2025-03-15 10:50:05 +01:00

1.5 KiB

name = "UTF-8" file = "src/string/utf8.rs"
name = "UTF-8" file = "src/string/utf8.rs"

We will focus on the String type and its borrowed variant &str. These are UTF-8 strings, and to enforce this, all functions that create strings can only either give valid UTF-8 strings, or fail (with the error types we encountered before).

deepening

A word about UTF-8: It is a string format where characters (or "codepoints") are encoded using a variable number of bytes. ASCII characters are a subset of UTF-8, thuss are all encoded in 1 byte, but for other characters, they can take 2, 3, or 4 (maximum) bytes. Because of this, random access is difficult, because ou cannot compute the position in memory of the Nth codepoint without iterating through the whole string from the start.

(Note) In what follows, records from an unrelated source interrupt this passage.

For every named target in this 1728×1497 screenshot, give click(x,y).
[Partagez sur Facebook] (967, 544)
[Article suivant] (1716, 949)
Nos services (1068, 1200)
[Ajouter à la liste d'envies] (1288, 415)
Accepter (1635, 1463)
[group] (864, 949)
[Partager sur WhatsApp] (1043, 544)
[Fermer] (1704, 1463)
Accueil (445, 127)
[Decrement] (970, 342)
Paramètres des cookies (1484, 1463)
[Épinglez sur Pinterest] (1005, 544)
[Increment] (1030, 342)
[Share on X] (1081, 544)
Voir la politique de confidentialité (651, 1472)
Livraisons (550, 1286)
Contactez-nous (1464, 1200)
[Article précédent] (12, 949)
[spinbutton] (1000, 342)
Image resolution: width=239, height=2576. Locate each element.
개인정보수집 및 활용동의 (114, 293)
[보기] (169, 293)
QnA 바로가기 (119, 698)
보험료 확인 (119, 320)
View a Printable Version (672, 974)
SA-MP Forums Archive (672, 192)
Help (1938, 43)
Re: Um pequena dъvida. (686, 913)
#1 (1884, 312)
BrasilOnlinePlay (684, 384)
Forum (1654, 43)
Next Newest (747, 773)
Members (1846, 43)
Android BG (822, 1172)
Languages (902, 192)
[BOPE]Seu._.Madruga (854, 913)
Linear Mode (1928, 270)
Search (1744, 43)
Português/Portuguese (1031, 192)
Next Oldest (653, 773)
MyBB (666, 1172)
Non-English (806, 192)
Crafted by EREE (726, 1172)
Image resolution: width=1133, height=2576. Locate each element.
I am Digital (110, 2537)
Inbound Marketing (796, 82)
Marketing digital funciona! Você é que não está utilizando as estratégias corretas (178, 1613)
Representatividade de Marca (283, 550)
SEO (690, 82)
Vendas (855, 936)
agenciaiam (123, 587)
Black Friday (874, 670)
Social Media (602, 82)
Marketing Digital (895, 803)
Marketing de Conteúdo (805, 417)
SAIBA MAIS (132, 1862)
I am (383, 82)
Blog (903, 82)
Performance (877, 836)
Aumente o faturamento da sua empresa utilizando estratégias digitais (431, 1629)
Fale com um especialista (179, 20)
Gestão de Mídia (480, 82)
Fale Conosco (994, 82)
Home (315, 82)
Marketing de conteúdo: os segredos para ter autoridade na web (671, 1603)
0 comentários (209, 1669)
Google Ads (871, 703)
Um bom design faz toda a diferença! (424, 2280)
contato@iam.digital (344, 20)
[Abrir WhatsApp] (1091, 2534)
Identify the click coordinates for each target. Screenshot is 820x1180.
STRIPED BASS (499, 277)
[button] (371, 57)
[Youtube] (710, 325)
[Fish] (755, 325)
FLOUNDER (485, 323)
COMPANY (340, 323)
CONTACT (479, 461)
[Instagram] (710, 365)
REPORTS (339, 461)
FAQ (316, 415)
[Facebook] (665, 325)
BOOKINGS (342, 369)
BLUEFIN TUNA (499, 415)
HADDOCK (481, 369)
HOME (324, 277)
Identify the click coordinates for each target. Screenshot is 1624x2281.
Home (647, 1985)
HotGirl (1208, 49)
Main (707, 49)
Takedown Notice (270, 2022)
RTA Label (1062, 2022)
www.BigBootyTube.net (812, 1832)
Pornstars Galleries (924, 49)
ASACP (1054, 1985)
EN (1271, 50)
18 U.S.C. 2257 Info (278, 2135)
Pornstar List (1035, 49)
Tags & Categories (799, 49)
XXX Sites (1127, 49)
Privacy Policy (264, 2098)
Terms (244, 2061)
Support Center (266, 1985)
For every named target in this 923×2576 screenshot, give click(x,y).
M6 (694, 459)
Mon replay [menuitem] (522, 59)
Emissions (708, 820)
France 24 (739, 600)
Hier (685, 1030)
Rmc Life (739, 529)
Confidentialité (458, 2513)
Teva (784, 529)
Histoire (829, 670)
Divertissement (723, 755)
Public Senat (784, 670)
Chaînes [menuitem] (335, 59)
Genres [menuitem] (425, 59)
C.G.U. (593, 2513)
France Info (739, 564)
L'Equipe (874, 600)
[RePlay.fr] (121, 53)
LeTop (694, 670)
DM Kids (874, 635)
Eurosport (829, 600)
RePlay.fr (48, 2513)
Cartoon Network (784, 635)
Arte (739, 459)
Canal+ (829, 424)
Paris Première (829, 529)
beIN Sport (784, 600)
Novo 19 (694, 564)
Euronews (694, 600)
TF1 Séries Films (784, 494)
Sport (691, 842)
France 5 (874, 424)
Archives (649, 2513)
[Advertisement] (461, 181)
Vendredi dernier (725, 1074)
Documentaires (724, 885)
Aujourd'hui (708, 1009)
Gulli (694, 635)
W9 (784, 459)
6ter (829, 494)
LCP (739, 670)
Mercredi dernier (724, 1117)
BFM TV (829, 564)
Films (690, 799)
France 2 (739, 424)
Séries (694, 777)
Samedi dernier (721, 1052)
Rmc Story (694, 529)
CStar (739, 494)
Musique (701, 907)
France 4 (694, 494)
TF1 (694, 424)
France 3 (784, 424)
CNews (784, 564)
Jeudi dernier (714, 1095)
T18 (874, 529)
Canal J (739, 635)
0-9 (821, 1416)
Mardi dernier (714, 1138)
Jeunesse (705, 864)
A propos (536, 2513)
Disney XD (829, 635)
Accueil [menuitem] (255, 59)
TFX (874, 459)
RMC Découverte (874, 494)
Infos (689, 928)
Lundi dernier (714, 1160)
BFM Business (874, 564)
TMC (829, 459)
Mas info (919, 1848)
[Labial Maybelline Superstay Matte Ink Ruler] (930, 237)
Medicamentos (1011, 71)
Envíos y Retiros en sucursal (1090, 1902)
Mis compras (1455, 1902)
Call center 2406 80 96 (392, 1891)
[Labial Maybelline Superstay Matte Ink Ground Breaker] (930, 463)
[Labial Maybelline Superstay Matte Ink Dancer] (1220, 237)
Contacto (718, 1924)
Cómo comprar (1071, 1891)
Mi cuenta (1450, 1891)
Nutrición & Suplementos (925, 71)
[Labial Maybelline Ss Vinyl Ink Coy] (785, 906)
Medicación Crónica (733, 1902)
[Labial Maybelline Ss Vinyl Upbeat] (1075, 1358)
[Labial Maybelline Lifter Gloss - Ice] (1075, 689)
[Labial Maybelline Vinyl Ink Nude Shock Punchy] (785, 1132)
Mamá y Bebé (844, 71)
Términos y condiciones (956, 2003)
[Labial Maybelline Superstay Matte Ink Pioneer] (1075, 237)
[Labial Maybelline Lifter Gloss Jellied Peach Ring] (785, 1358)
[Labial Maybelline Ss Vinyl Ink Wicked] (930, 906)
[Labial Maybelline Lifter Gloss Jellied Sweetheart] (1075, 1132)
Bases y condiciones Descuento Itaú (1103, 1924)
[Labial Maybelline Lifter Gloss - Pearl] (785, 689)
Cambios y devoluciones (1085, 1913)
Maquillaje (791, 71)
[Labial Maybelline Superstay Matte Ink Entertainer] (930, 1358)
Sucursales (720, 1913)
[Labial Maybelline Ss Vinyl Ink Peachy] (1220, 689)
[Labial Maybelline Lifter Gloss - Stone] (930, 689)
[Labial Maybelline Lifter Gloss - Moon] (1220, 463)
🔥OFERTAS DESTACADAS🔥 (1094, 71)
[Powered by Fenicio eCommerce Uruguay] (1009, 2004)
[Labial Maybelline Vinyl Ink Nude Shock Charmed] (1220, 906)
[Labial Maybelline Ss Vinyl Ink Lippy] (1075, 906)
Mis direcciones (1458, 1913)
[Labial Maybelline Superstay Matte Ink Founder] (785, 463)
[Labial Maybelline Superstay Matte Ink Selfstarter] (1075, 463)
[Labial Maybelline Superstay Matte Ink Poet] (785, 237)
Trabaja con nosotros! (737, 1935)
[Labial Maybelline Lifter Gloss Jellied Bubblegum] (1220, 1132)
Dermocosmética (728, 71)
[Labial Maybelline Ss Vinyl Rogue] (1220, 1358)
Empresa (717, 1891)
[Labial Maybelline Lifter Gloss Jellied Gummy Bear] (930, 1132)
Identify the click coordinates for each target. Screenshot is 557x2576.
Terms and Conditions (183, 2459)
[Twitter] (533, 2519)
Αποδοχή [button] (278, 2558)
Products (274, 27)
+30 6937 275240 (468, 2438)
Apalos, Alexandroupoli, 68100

This is why Rust cannot make char accessible with direct indexing ([] operator), but allow iterating over chars.

Let's implement a function accessing the Nth char of a string:

note

You can use str::chars to iterate over a string chars. If you want some challenge, you can also read the UTF-8 spec and iterate over single bytes of the string.

/// Returns the char at the asked position (if not out of bound)
pub fn char_at(s: &str, n: usize) -> Option<char> {
    unimplemented!()
}
fn main() {
    assert_eq!(char_at("abcdef", 2), Some('c'));
    assert_eq!(char_at("", 1), None);
    assert_eq!(char_at("🧐", 0), Some('🧐'));
}